Vahit Bingöl, sözlerinin devamında şunları dedi:
“Onu sevmeyenlerin bazı sebepleri vardı. Çünkü o halka yakın olan, açıkça halktan yana olan bir liderdi. Onun kafasında devlet, bir hizmet aracı idi, bir baskı aracı değil. Halkının moral değerlerini yakından bilen, modernlikle dindarlığı bağdaştırmış, demokrat bir liderdi. İnanç kimliğiyle evrensel değerleri uzlaştırdı; Türk milletine, "iman, özgürlük ve bilimin ışığında kendi kapasitesini keşfetme imkânını" yeniden sağladı. Pratik zekasının ve sezgilerinin açtığı yolda, kararlılıkla yürüdü ve cumhuriyet dönemi Türk siyasetinin geleneksel tarzını ve rotasını ciddi ölçüde sarsmış bir lider olarak ayrıldı aramızdan.
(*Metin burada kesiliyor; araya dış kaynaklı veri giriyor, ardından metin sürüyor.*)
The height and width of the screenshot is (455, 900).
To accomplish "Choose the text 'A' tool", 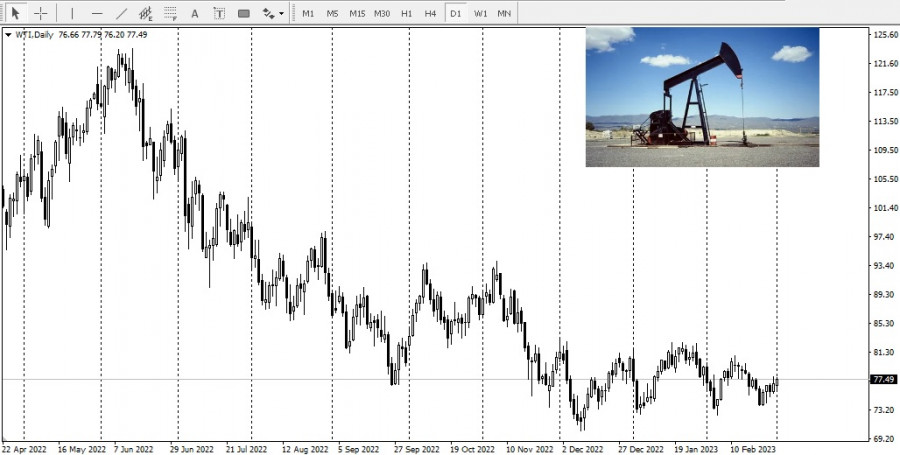I will pyautogui.click(x=195, y=13).
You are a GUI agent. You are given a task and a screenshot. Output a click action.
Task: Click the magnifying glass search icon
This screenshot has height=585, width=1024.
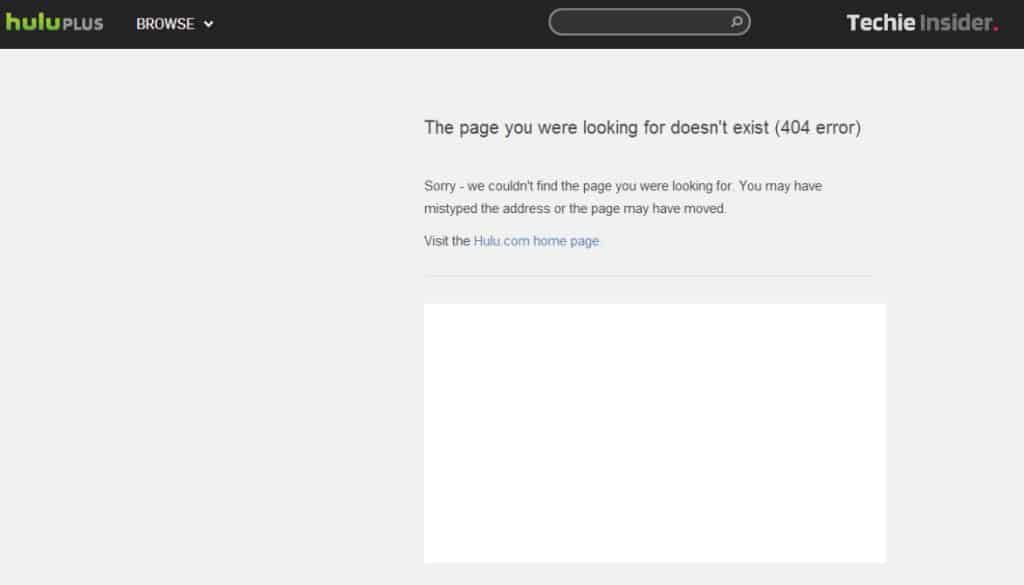tap(736, 21)
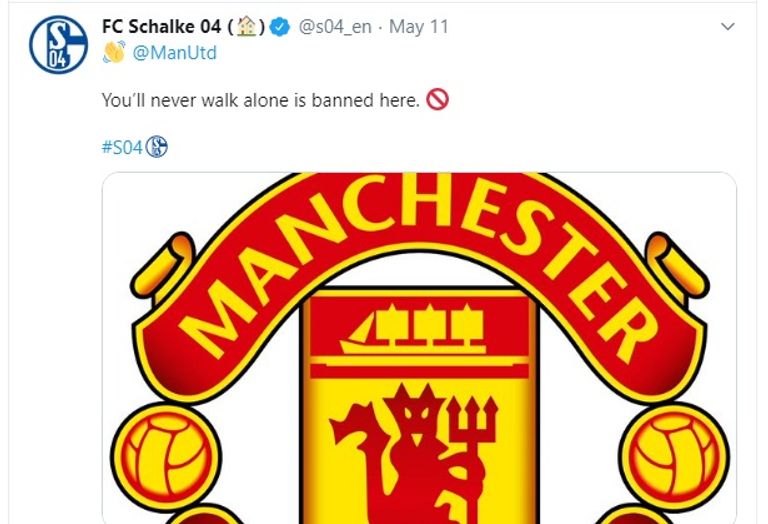Click the @s04_en handle
Screen dimensions: 768x524
tap(336, 28)
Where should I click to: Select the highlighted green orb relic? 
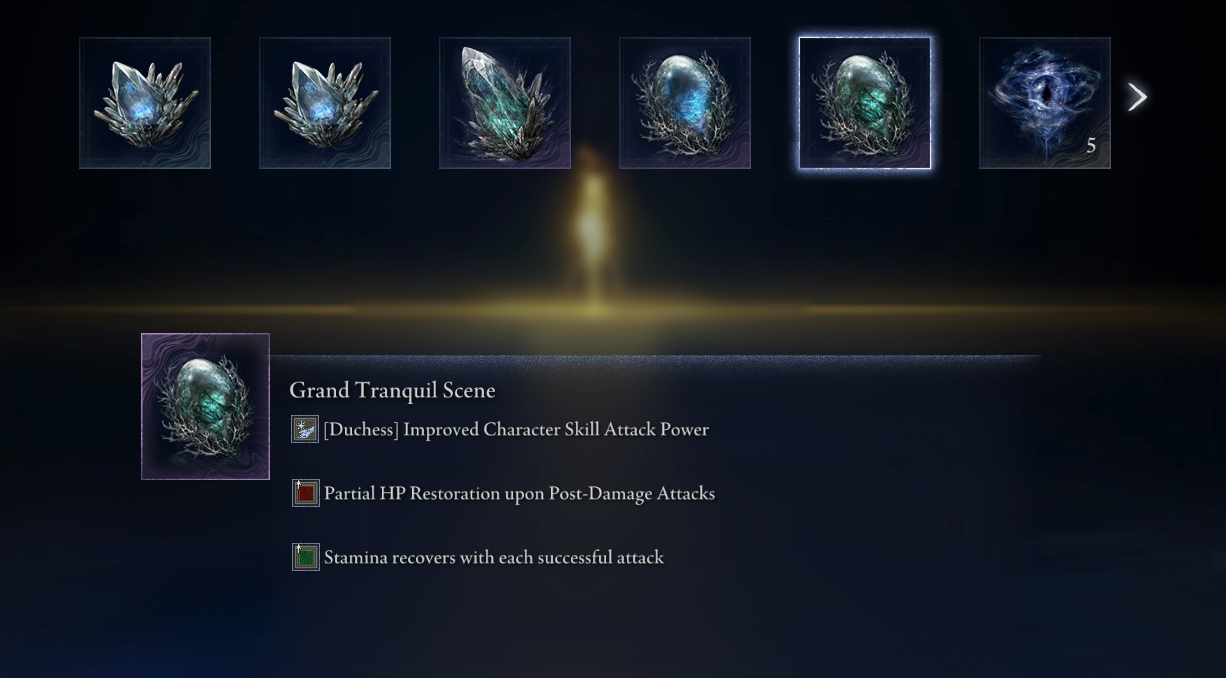(x=865, y=103)
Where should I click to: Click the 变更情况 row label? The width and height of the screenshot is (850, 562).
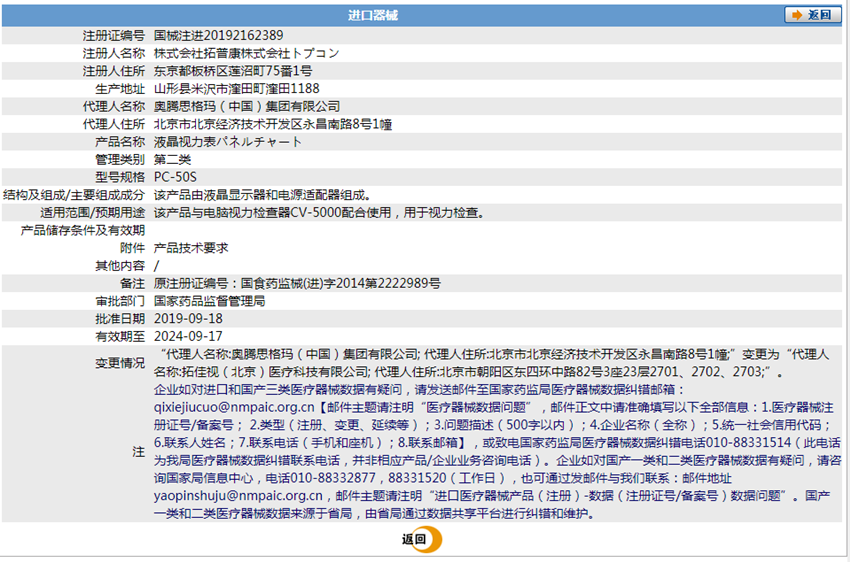point(120,363)
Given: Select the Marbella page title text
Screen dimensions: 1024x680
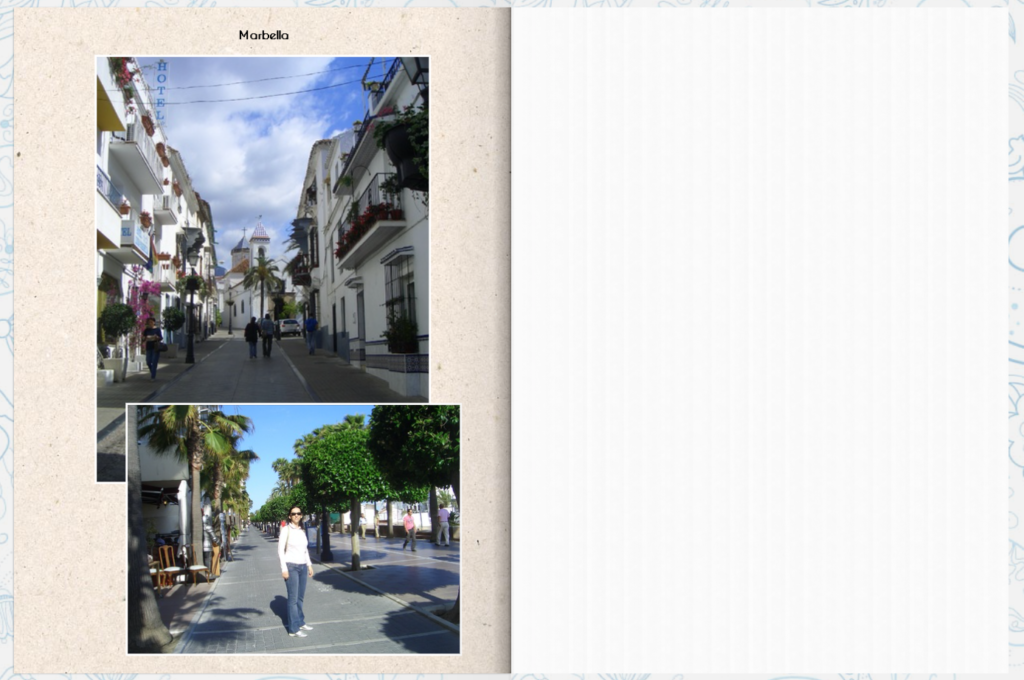Looking at the screenshot, I should [263, 35].
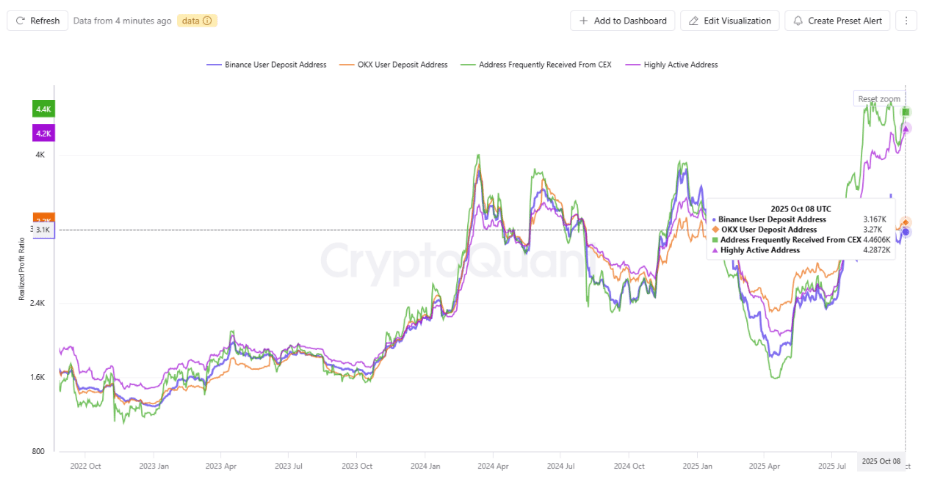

Ekonomide, yönetimde ve siyasette yaptığı, devrim diyebileceğimiz zihniyet ve uygulama değişiklikleriyle; yıllardan beri durağanlığın esiri olmuş, adeta kendi içine kapanmış, açıklıktan ve şeffaflıktan korkar hale gelmiş, kompleksleri altında ezilen Türk insanını kendine getirmiş, önünde yeni ufuklar açmıştır. Ne yazık ki ondan sonra, bu geniş görüşün devamı getirilememiş ve hızla geriye gidilmiştir. Tarihimizin büyüklüğünü gösterdiği ve bu büyük tarihten alacağımız güçle 21. yüzyılda büyük işler başarabileceğimizi işaret etti. Turgut Özal "tarihe ve Allah'a hesap vereceğini" bilerek yaşadı. Yaşadığı süre içinde oluşturduğu felsefeden yeni bir insan, lider bir ülke ve dünyada kendine yakışan yeri almayı başarmış bir Türkiye çıkarmaya çalıştı.
Gelecek nesillerin kendisini daha iyi değerlendireceğine, hakkını teslim edeceğine inanıyor, "Beni daha sonra anlayacaklar" diyordu. Bugün ölüm yılında yapılan konuşmalar, yazılan yazılar, yaptıklarına sahip çıkmalar, söylediğinin çıkmaya başladığının bir göstergesidir. Anlaşılmaya ve bıraktığı mirasın bilincine varılmaya başlandığı söylenebilir. O, en çok ihtiyacımız olduğu zamanda geldi. Bazıları kabul etmeseler dahi, bu ülkede yaşayan herkes, onun yaptıklarından bir pay aldı ve ona şükran borçları var.”
Vahit Bingöl, sözlerinin sonunda şunları söyledi:
“Hayatta iken söylediklerine karşı çıkanlar, fikirlerine destek olmayanlar, şimdi bir çok konuda onu haklı görüyorlar ama, ne yazık ki iş işten geçti. Çünkü, yaşarken onu anlamaya gayret etmedik. Hatta öne attığı bazı fikirlerinden dolayı onu suçladık bile. Eğer anlayabilseydik, sağlığında onu bu kadar hırpalamazdık. Değerini bilirdik. Yaşarken sövmek, öldükten sonra övmek çelişkisine düşmezdik. Yerini dolduramadığımız, ufuklu bir devlet adamını kaybetmiş olmanın üzüntüsünü hala yaşamaktayız. Allah rahmet etsin.”